Não é somente o apoio político que aproxima Flávio Bolsonaro do presidente da Argentina, Javier Milei. O candidato a presidente do PL quer usar a estratégia econômica de Milei como modelo a ser replicado no Brasil, caso vença as eleições. O curioso é que o país vizinho vive uma crise econômica aguda, com alta no desemprego e no fechamento de empresas, o que faz com que 60% dos argentinos desaprovem o desempenho de seu presidente.
Em evento do grupo Esfera, realizado na segunda-feira (14), Daniella Marques, coordenadora econômica da campanha de Flávio, disse que a política econômica do governo argentino é um “bom exemplo” a ser seguido por aqui.
O próprio candidato já tinha demonstrado essa admiração.

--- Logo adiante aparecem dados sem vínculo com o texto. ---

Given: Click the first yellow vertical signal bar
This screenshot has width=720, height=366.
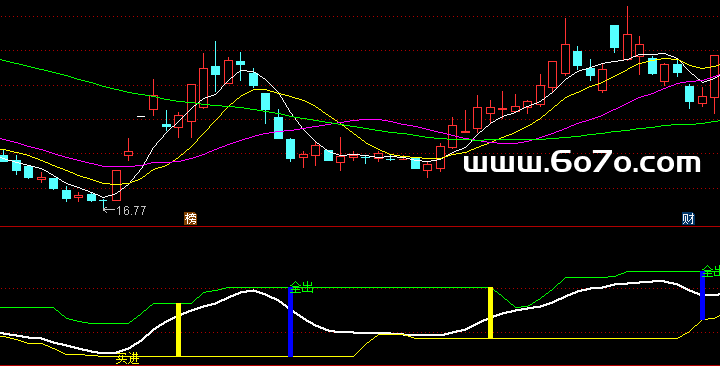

Inspirado nas medidas de Milei, Flávio já disse que planeja implementar um “revogaço” de mais de mil normas infralegais no Brasil, além de um amplo plano de privatizações (incluindo estatais como os Correios) e um forte corte de gastos públicos, apelidado de “tesouraço” (emulando a “motosserra” do presidente argentino).
Em junho, o candidato afirmou em discursos que os brasileiros têm a “esperança de terminar como a Argentina está hoje”.
A análise do quadro econômico no país dos hermanos, no entanto, mostra uma realidade bem diferente da elogiada por Flávio.
O plano de austeridade fiscal, apelidado por Milei como o “modelo da motosserra”, alcançou marcas históricas celebradas pelo mercado financeiro: a inflação mensal desabou para 1,7% em agosto, fixando o acumulado interanual na casa dos 33,5% — uma queda drástica para um país que herdou um índice superior a 200% ao ano. No entanto, por trás do sucesso macroeconômico, a economia real sangra sob uma recessão severa e o fantasma do desemprego.
A desaceleração dos preços, longe de ser um reflexo de maior poder de compra, é explicada por empresários locais de forma direta: “Não há inflação porque não há compras”.
O esmagamento do consumo interno — que registrou recuos até na venda de itens básicos de higiene — transformou a falta de dinheiro no bolso e a perda de postos de trabalho nas principais angústias dos argentinos, superando o antigo medo da hiperinflação.
O preço da desregulamentação
A política de forte abertura comercial e corte de subsídios asfixiou o parque industrial nacional. Sem barreiras protetivas e enfrentando uma drástica queda na demanda doméstica, fábricas tradicionais operam com turnos ociosos ou fecham as portas definitivamente. Desde o início do ciclo de ajustes, mais de 240 mil vagas com carteira assinada foram destruídas no setor privado, atingindo fortemente a indústria manufatureira.
O Palácio do Governo adota uma linha inflexível. De acordo com a equipe econômica liderada por Luis Caputo, a manutenção do superávit fiscal não é negociável.
A narrativa oficial defende que proteger indústrias ineficientes custa caro à sociedade e que o sacrifício atual pavimentará uma economia saudável a longo prazo.
Abismo social e pressão nas ruas
Apesar de flutuações nas métricas oficiais ao longo do ano, dados do primeiro semestre apontam que cerca de um terço da população urbana permanece na pobreza, com quase 1 milhão de pessoas empurradas para a indigência devido ao reajuste tarifário de serviços públicos como luz, água e transporte. O próprio Milei chegou a classificar o panorama social recente como “horrível”, embora garanta que a tendência estrutural continua sendo de recuperação.
O desgaste começa a cobrar seu preço político. Pesquisas de opinião locais indicam que a desaprovação ao formato do governo atinge a marca dos 60%, impulsionada pelo sentimento de privação que se alastra pela classe trabalhadora.
Com as eleições parlamentares de 2027 no horizonte próximo, o relógio corre contra o experimento libertário na Casa Rosada: a grande questão é se a estabilização financeira chegará à mesa dos argentinos antes que a paciência social se esgote por completo.